• What you are asked to do
Copy out exactly the lines from the one containing "Screen dimensions: 942x1038" to the last line of the records below, both included, and leave out any pictures.

START Given data

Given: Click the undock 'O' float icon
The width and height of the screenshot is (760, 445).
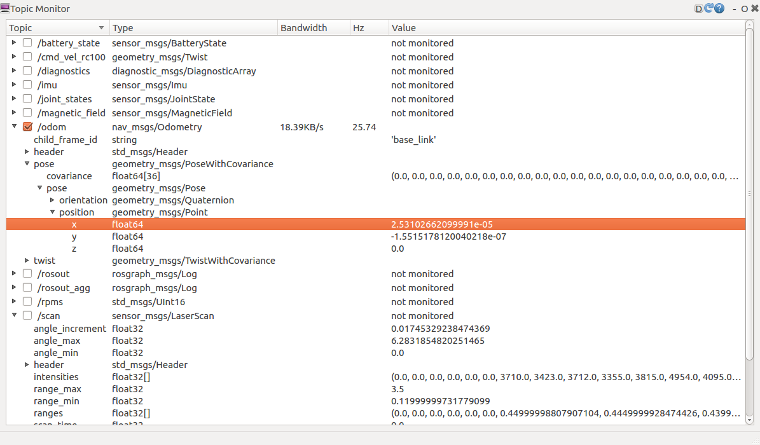Looking at the screenshot, I should tap(744, 9).
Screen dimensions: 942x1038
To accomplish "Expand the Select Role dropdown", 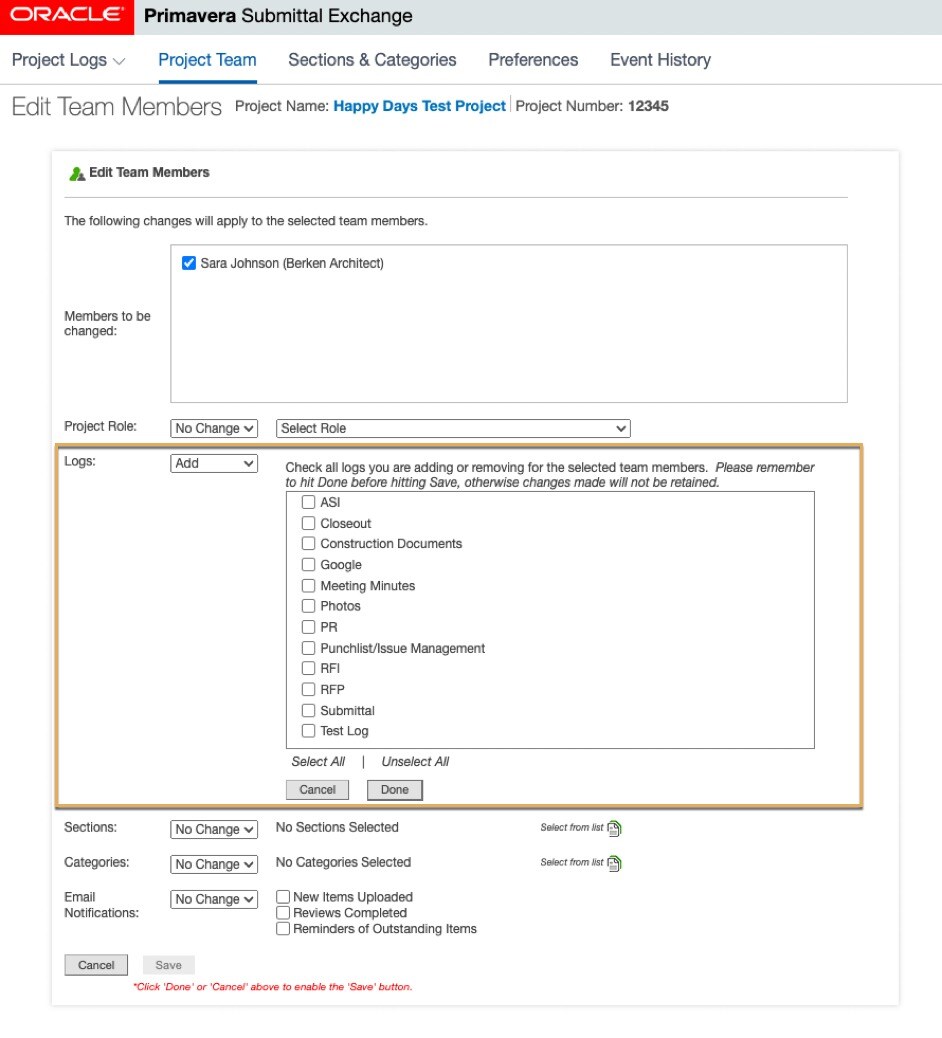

END Given data

• Written answer
Screen dimensions: 942x1038
To accomplish "Expand the Select Role dropdown", 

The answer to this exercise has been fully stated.